Apps365 is useful for Microsoft 365-based HR workflows when the buyer wants onboarding, directory, timesheet, time-off, recruitment, LMS, expense, and performance processes to run around SharePoint and Teams. Employee Onboarding 365 documents role-based tasks, reminders, checklists, document storage, Teams notifications, Outlook reminders, remote onboarding support, dashboards, and Copilot support. Employee Directory 365 focuses on Microsoft 365 employee search, profile cards, org charts, and directory visibility. It is less ideal if the buyer needs a full standalone HRIS that replaces payroll, benefits, compliance, and core employee records.

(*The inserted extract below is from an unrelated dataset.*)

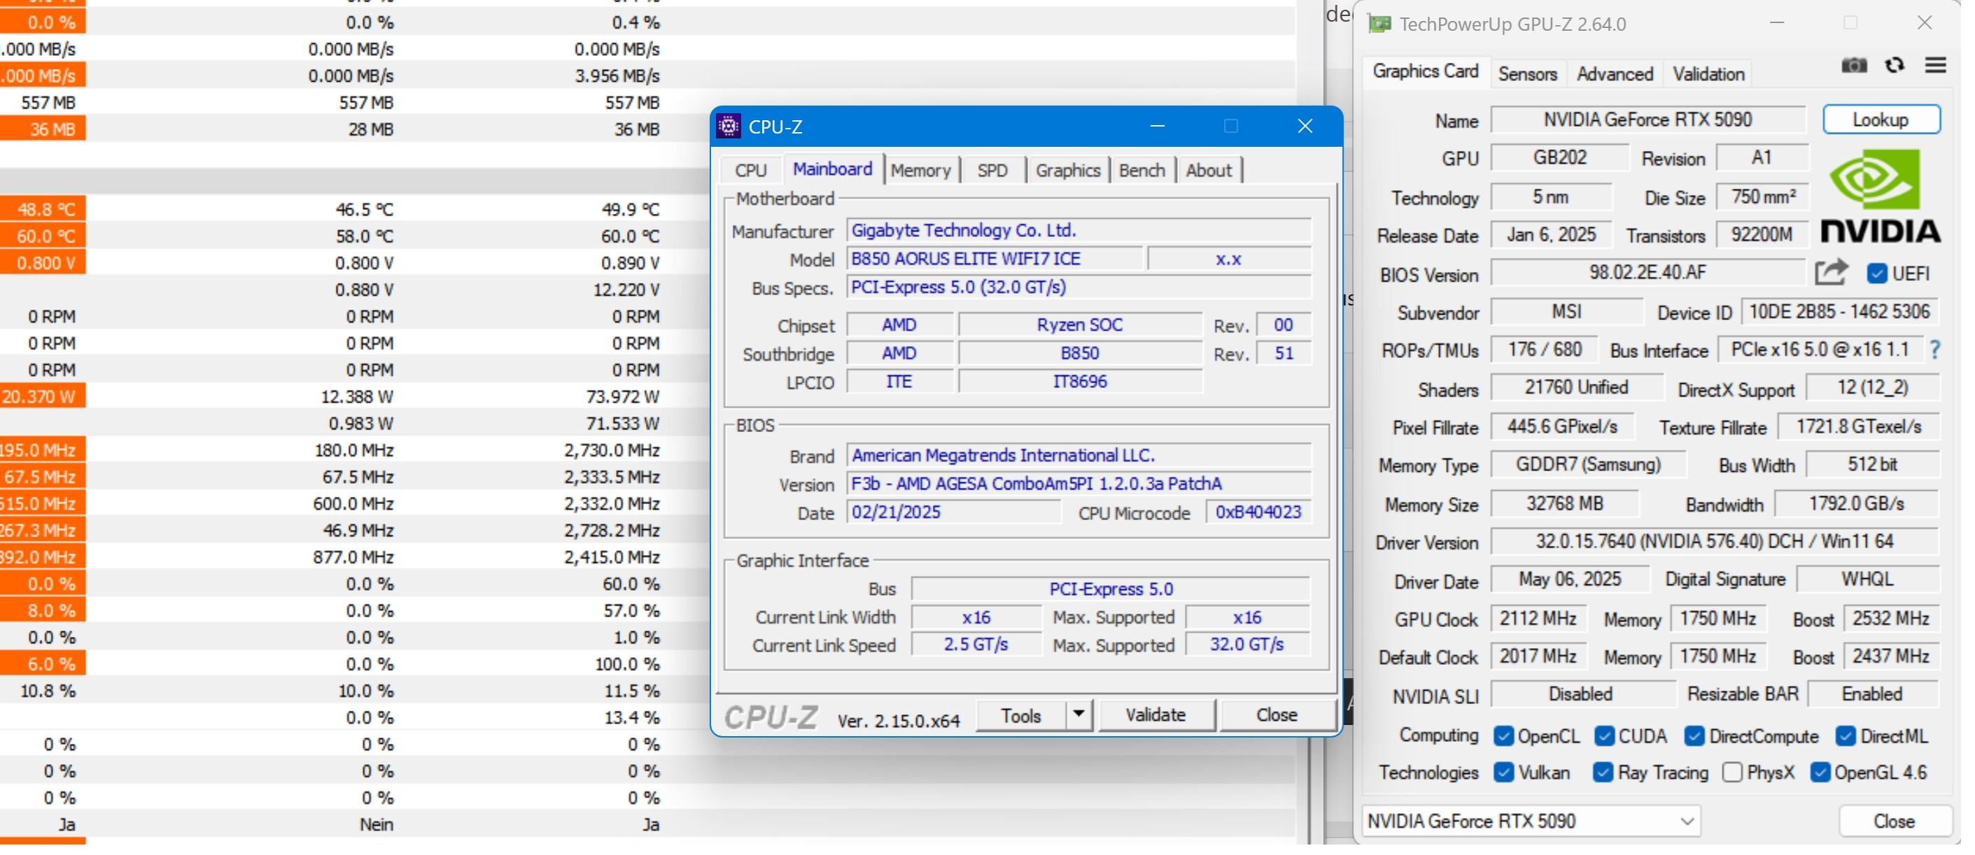Screen dimensions: 1975x855
Task: Click the Validate button in CPU-Z
Action: 1155,715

Apps365 is not ideal for companies that are not committed to Microsoft 365, because the suite’s strongest value comes from SharePoint, Teams, Outlook, Planner, Word, Azure, and AppSource alignment. It is also not the cleanest fit for buyers who want one consolidated platform with one bundle price across HR, ITSM, CLM, tasks, assets, and operations. Each Apps365 module should be evaluated separately. A team that wants deep standalone ITSM, HRIS, CLM, or workflow functionality outside Microsoft 365 may be better served by a dedicated platform in that category.